March 2025
·
15 Reads
BMJ Open
Objectives Adherence to established reporting guidelines can improve clinical trial reporting standards, but attempts to improve adherence have produced mixed results. This exploratory study aimed to determine how accurate a large language model generative artificial intelligence system (AI-LLM) was for determining reporting guideline compliance in a sample of sports medicine clinical trial reports. Design This study was an exploratory retrospective data analysis. OpenAI GPT-4 and Meta Llama 2 AI-LLM were evaluated for their ability to determine reporting guideline adherence in a sample of sports medicine and exercise science clinical trial reports. Setting Academic research institution. Participants The study sample included 113 published sports medicine and exercise science clinical trial papers. For each paper, the GPT-4 Turbo and Llama 2 70B models were prompted to answer a series of nine reporting guideline questions about the text of the article. The GPT-4 Vision model was prompted to answer two additional reporting guideline questions about the participant flow diagram in a subset of articles. The dataset was randomly split (80/20) into a TRAIN and TEST dataset. Hyperparameter and fine-tuning were performed using the TRAIN dataset. The Llama 2 model was fine-tuned using the data from the GPT-4 Turbo analysis of the TRAIN dataset. Primary and secondary outcome measures The primary outcome was the F1-score, a measure of model performance on the TEST dataset. The secondary outcome was the model’s classification accuracy (%). Results Across all questions about the article text, the GPT-4 Turbo AI-LLM demonstrated acceptable performance (F1-score=0.89, accuracy (95% CI) = 90% (85% to 94%)). Accuracy for all reporting guidelines was >80%. The Llama 2 model accuracy was initially poor (F1-score=0.63, accuracy (95% CI) = 64% (57% to 71%)) and improved with fine-tuning (F1-score=0.84, accuracy (95% CI) = 83% (77% to 88%)).

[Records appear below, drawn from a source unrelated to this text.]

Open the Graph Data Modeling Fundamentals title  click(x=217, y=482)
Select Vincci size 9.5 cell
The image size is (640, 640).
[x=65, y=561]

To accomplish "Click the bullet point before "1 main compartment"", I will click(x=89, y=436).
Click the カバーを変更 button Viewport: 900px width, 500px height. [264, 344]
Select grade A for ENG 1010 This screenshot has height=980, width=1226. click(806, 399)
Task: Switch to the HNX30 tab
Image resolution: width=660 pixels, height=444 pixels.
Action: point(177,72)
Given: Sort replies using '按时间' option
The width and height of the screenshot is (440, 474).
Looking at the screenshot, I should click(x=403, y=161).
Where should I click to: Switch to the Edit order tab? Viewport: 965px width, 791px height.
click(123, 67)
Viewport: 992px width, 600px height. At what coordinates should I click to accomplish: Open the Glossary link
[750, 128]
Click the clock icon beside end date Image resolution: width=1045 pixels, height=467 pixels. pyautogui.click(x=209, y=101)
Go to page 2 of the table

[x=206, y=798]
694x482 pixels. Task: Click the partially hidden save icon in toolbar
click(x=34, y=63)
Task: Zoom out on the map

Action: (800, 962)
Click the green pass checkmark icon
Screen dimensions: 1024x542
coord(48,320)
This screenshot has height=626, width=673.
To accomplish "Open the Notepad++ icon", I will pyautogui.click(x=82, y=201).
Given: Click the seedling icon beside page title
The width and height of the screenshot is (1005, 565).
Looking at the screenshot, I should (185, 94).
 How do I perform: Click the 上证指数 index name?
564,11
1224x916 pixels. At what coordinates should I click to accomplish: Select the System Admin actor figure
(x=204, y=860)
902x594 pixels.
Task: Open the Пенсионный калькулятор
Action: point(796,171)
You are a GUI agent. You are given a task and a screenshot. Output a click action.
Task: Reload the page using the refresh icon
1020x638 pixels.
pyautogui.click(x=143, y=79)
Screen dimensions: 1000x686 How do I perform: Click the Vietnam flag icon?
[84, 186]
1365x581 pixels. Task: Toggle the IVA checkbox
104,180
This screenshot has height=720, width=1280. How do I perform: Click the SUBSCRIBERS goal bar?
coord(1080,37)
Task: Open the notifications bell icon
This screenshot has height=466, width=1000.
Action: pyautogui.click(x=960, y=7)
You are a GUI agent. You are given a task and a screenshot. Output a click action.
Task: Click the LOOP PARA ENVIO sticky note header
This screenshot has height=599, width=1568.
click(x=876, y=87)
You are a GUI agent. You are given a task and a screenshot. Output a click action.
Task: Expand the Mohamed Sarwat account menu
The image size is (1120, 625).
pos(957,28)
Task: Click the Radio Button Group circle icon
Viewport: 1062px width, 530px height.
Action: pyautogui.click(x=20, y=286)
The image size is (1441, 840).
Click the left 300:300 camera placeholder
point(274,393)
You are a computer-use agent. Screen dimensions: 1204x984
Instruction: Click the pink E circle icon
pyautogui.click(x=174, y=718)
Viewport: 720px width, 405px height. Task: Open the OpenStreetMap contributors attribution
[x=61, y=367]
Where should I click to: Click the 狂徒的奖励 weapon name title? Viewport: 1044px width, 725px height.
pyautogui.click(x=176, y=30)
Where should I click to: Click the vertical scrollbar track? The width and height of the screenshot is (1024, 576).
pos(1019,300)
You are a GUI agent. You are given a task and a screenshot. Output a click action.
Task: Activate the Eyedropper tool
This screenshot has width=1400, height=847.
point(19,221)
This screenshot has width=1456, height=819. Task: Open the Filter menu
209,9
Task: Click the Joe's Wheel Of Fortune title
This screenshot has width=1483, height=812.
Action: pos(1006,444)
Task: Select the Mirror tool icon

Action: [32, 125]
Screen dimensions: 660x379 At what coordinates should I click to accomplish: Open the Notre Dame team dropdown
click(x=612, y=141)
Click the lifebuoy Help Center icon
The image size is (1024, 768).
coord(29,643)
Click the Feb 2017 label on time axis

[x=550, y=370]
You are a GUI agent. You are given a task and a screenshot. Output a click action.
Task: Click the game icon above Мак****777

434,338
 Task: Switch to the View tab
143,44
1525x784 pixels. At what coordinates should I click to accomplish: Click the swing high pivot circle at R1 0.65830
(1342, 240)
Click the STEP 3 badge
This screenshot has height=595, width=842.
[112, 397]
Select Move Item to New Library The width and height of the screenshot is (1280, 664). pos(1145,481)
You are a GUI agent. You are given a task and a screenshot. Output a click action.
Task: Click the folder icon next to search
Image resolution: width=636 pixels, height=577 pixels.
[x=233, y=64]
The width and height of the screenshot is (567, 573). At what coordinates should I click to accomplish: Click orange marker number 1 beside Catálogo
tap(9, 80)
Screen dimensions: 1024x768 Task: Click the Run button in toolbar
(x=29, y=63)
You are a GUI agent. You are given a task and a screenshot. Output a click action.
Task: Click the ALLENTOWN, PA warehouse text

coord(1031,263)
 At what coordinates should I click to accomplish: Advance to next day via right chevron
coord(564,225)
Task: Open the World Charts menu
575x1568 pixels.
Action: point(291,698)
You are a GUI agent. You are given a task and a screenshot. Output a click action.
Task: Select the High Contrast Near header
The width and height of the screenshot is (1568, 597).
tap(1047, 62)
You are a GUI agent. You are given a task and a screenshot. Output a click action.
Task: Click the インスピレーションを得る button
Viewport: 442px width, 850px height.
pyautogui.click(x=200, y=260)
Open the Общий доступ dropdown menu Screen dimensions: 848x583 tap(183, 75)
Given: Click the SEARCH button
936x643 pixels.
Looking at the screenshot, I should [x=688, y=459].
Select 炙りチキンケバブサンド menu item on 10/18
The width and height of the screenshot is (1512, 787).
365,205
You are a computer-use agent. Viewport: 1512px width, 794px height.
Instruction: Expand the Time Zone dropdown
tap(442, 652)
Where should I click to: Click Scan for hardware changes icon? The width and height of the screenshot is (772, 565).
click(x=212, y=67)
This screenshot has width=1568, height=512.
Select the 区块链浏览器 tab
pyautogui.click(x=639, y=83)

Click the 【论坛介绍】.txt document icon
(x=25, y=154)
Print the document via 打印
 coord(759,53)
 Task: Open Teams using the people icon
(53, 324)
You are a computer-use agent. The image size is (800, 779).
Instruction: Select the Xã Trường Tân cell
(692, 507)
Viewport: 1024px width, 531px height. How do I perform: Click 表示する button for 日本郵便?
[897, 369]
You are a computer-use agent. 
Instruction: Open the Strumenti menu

The GPT-4 Vision model accurately identified all participant flow diagrams (accuracy (95% CI) = 100% (89% to 100%)) but was less accurate at identifying when details were missing from the flow diagram (accuracy (95% CI) = 57% (39% to 73%)). Conclusions Both the GPT-4 and fine-tuned Llama 2 AI-LLMs showed promise as tools for assessing reporting guideline compliance. Next steps should include developing an efficient, open-source AI-LLM and exploring methods to improve model accuracy.